▶ **PASSAGE TO READ**
Sadly, it seems that Mrs B isn’t of the same opinion. While daughter Dana cops off with Walden’s son Finn inside an obvious sexual metaphor the Washington Monument, Jess hoofs her hubby from the house, forcing him to check into a hotel – and it’s here that the episode puts its foot down, accelerating with the rapidity of Lewis Hamilton driving away from the McLaren garage for the last time.
Brody rings Carrie from the bar, inviting her for a drink (a platonic one; ‘This is not a booty call!’) and some hatchet-burying. She agrees, hoping to trick him into calling his contacts within al-Qaeda, but either through her ongoing rustiness at undercover work or his drunken wiliness, it doesn’t quite work out. Brody pays the tab and goes upstairs, leaving Carrie alone in the bar. ‘Your work is done,’ Quinn calls her to say. ‘Get the fuck back here.’ But saying ‘bollocks’ to bosses is what Carrie does best and she follows Brody up to his room instead, blowing her cover rather than her congressman and giving him a faceful of fact.
‘You have disgraced your nation,’ she says. ‘You’re a traitor and a terrorist and now it’s time to pay for that.’ The CIA dash in and take Brody down, leaving Carrie with a mixture of triumph and sadness and all the wet blankets who predicted Homeland’s slow, tedious death with a lot of egg on their faces. Quite how the rest of the series will pan out now is anybody’s guess – and that’s the point. Rather than being staid or humdrum, Homeland is now heading into the great unknown, unpredictable and unmissable.
This week’s big Homeland question: What is Peter Quinn’s dark secret? He’s bound to have one; nobody gets to talk flirty-dirty with Carrie – ‘You were fucking him, huh?’ – without later being unmasked as a treacherous bad guy.
This week’s not-so-big Homeland question: Will Chris Brody ever utter more than a single line in an episode again?
Aired at 9pm on Sunday 28 October 2012 on Channel 4.

▶ **CHALLENGE A**
Copy part of the Homeland review word for word. Begin at the words "This week’s not-so-big" and stop after "on Channel 4.".
The rows bear no relation to the Homeland review.

▶ **SOURCE MATERIAL**

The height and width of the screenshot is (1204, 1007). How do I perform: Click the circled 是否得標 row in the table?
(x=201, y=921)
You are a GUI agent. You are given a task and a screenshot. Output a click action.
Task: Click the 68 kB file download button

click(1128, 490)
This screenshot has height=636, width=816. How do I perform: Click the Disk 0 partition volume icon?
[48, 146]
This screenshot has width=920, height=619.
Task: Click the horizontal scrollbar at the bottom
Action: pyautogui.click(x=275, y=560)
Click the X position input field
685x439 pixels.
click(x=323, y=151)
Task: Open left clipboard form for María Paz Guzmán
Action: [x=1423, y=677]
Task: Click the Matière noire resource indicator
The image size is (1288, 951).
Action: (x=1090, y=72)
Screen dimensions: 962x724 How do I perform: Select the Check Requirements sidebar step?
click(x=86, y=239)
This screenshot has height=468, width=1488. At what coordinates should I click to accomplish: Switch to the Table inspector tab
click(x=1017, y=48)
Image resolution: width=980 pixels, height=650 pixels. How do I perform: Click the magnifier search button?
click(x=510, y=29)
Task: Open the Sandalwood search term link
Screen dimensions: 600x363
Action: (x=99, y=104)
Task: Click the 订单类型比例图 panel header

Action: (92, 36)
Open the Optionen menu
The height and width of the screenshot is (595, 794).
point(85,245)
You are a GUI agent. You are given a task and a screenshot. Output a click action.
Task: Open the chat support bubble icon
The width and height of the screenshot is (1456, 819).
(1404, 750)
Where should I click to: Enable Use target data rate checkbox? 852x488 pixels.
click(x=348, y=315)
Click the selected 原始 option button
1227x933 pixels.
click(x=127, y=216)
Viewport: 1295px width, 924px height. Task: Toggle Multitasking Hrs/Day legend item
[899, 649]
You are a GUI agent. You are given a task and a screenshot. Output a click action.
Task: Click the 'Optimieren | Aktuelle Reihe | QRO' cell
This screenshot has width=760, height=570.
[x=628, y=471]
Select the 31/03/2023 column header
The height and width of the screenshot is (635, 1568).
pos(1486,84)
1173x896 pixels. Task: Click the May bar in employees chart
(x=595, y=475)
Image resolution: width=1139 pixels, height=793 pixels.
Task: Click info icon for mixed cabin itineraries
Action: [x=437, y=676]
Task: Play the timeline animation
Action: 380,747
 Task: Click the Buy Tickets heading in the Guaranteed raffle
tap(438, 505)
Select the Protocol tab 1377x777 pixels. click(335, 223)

▶ **CHALLENGE B**
Reproduce the rows from the line that has "This screenshot has height=468, width=1488." through the line that has "Action: (x=99, y=104)". Change "Table inspector" to "Format inspector" and leave everything else as it is.

▶ **COMPLETE ANSWER A**
This week’s not-so-big Homeland question: Will Chris Brody ever utter more than a single line in an episode again?
Aired at 9pm on Sunday 28 October 2012 on Channel 4.

▶ **COMPLETE ANSWER B**
This screenshot has height=468, width=1488. At what coordinates should I click to accomplish: Switch to the Format inspector tab
click(x=1017, y=48)
Image resolution: width=980 pixels, height=650 pixels. How do I perform: Click the magnifier search button?
click(x=510, y=29)
Task: Open the Sandalwood search term link
Screen dimensions: 600x363
Action: (x=99, y=104)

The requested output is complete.